START Data in this exercise

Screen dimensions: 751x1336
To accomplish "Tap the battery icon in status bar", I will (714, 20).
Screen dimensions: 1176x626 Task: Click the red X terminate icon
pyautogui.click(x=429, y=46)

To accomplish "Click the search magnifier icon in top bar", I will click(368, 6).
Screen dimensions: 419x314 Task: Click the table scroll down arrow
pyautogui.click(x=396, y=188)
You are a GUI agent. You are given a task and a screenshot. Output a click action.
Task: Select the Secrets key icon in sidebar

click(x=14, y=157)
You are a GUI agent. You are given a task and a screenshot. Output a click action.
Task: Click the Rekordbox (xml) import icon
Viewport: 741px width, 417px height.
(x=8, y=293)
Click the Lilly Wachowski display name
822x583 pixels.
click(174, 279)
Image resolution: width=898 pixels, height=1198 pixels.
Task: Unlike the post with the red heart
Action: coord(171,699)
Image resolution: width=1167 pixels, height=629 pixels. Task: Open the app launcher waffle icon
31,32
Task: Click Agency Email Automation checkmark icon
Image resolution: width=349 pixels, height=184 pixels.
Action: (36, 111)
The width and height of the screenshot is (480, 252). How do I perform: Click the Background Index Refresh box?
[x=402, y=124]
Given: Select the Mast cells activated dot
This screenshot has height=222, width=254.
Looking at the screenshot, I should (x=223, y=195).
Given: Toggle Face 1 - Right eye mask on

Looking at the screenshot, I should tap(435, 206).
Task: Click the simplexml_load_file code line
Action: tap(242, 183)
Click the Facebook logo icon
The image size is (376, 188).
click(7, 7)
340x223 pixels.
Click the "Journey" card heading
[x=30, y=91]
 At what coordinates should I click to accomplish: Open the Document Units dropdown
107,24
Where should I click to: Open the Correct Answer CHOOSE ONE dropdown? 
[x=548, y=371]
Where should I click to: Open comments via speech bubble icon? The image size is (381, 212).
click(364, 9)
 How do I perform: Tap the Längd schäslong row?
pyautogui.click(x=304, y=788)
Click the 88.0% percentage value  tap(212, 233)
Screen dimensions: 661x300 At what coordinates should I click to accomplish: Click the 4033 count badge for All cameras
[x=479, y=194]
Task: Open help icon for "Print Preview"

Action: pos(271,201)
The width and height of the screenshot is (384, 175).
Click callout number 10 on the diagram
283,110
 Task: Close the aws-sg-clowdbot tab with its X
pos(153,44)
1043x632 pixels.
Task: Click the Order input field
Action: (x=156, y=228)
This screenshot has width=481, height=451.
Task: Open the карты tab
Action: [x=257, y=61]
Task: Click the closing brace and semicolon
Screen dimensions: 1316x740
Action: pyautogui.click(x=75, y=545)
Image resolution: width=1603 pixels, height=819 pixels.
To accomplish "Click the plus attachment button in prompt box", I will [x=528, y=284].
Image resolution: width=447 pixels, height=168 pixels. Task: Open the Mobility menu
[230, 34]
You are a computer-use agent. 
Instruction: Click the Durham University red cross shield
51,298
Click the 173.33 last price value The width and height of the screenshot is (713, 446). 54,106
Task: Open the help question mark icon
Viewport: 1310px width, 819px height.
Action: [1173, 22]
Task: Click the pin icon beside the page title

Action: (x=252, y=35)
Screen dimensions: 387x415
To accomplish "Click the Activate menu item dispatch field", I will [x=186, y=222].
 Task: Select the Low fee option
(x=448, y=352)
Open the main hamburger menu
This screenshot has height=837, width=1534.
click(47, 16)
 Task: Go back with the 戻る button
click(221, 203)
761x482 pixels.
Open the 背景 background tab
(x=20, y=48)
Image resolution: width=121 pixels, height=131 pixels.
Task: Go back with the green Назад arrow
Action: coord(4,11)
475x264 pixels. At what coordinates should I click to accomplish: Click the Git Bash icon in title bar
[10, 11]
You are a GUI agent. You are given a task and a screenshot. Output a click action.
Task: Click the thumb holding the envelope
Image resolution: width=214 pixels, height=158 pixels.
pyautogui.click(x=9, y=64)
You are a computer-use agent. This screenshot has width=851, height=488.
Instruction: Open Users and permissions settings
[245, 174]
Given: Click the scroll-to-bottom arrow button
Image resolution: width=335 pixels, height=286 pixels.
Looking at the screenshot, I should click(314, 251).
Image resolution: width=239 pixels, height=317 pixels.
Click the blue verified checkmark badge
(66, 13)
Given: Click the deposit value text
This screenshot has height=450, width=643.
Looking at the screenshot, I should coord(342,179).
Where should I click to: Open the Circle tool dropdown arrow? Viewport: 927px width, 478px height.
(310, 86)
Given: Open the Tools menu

END Data in this exercise

▶ [What is being asked]:
Tally the lines in the entries above that hold the word "computer". Reply with nothing but that count.

▶ [Response to the exercise]:
2